> **Supplied entries**:
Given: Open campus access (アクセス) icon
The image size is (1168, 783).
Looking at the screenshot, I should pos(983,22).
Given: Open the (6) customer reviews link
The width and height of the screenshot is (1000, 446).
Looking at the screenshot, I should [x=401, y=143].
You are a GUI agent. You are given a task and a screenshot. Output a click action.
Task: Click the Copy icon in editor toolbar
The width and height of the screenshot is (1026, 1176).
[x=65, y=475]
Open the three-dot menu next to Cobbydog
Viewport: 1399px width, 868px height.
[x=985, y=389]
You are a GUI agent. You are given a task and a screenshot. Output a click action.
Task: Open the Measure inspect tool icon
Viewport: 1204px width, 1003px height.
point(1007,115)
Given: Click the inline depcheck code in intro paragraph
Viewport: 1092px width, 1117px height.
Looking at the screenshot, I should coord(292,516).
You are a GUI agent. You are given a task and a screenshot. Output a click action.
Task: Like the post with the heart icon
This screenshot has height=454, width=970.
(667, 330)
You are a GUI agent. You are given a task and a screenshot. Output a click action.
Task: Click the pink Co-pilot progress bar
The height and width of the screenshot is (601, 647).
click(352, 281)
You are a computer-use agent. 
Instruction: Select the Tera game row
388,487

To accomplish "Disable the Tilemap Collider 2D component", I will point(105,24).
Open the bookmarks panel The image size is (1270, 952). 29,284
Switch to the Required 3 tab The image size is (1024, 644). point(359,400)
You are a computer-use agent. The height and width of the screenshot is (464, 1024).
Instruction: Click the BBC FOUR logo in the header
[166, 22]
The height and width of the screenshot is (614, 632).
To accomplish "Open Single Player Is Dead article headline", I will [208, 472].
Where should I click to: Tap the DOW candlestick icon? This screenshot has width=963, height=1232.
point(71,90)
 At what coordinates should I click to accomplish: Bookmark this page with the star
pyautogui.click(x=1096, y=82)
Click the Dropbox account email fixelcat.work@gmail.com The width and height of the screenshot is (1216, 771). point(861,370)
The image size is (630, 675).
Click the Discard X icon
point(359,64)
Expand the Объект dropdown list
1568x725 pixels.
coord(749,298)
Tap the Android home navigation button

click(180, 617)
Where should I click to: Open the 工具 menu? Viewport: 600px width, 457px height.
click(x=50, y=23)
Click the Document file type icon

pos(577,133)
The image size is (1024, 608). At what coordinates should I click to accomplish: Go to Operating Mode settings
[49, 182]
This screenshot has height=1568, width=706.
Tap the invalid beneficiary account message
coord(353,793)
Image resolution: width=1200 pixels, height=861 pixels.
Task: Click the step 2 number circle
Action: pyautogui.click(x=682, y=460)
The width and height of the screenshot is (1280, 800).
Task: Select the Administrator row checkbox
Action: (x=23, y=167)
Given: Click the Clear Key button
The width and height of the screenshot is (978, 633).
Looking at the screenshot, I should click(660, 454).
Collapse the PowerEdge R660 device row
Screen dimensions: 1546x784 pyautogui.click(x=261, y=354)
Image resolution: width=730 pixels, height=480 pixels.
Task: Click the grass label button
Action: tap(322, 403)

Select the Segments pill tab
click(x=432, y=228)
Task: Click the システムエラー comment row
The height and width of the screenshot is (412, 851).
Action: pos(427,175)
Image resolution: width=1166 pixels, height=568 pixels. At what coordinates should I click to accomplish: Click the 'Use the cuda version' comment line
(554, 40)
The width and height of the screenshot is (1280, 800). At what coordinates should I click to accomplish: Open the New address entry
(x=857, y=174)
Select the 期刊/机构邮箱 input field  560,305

> **Task instructions**:
Rewrite the listing above, putting "Window" in place of every "Viewport" and keeping everything else the same.

> **Answer to this task**:
Given: Open campus access (アクセス) icon
The image size is (1168, 783).
Looking at the screenshot, I should pos(983,22).
Given: Open the (6) customer reviews link
The width and height of the screenshot is (1000, 446).
Looking at the screenshot, I should [x=401, y=143].
You are a GUI agent. You are given a task and a screenshot. Output a click action.
Task: Click the Copy icon in editor toolbar
The width and height of the screenshot is (1026, 1176).
[x=65, y=475]
Open the three-dot menu next to Cobbydog
Window: 1399px width, 868px height.
[x=985, y=389]
You are a GUI agent. You are given a task and a screenshot. Output a click action.
Task: Open the Measure inspect tool icon
Window: 1204px width, 1003px height.
point(1007,115)
Given: Click the inline depcheck code in intro paragraph
Window: 1092px width, 1117px height.
Looking at the screenshot, I should coord(292,516).
You are a GUI agent. You are given a task and a screenshot. Output a click action.
Task: Like the post with the heart icon
This screenshot has height=454, width=970.
(667, 330)
You are a GUI agent. You are given a task and a screenshot. Output a click action.
Task: Click the pink Co-pilot progress bar
The height and width of the screenshot is (601, 647).
click(352, 281)
You are a computer-use agent. 
Instruction: Select the Tera game row
388,487

To accomplish "Disable the Tilemap Collider 2D component", I will point(105,24).
Open the bookmarks panel The image size is (1270, 952). 29,284
Switch to the Required 3 tab The image size is (1024, 644). point(359,400)
You are a computer-use agent. The height and width of the screenshot is (464, 1024).
Instruction: Click the BBC FOUR logo in the header
[166, 22]
The height and width of the screenshot is (614, 632).
To accomplish "Open Single Player Is Dead article headline", I will [208, 472].
Where should I click to: Tap the DOW candlestick icon? This screenshot has width=963, height=1232.
point(71,90)
 At what coordinates should I click to accomplish: Bookmark this page with the star
pyautogui.click(x=1096, y=82)
Click the Dropbox account email fixelcat.work@gmail.com The width and height of the screenshot is (1216, 771). point(861,370)
The image size is (630, 675).
Click the Discard X icon
point(359,64)
Expand the Объект dropdown list
1568x725 pixels.
coord(749,298)
Tap the Android home navigation button

click(180, 617)
Where should I click to: Open the 工具 menu? Window: 600px width, 457px height.
click(x=50, y=23)
Click the Document file type icon

pos(577,133)
The image size is (1024, 608). At what coordinates should I click to accomplish: Go to Operating Mode settings
[49, 182]
This screenshot has height=1568, width=706.
Tap the invalid beneficiary account message
coord(353,793)
Image resolution: width=1200 pixels, height=861 pixels.
Task: Click the step 2 number circle
Action: pyautogui.click(x=682, y=460)
The width and height of the screenshot is (1280, 800).
Task: Select the Administrator row checkbox
Action: (x=23, y=167)
Given: Click the Clear Key button
The width and height of the screenshot is (978, 633).
Looking at the screenshot, I should click(660, 454).
Collapse the PowerEdge R660 device row
Screen dimensions: 1546x784 pyautogui.click(x=261, y=354)
Image resolution: width=730 pixels, height=480 pixels.
Task: Click the grass label button
Action: tap(322, 403)

Select the Segments pill tab
click(x=432, y=228)
Task: Click the システムエラー comment row
The height and width of the screenshot is (412, 851).
Action: pos(427,175)
Image resolution: width=1166 pixels, height=568 pixels. At what coordinates should I click to accomplish: Click the 'Use the cuda version' comment line
(554, 40)
The width and height of the screenshot is (1280, 800). At what coordinates should I click to accomplish: Open the New address entry
(x=857, y=174)
Select the 期刊/机构邮箱 input field  560,305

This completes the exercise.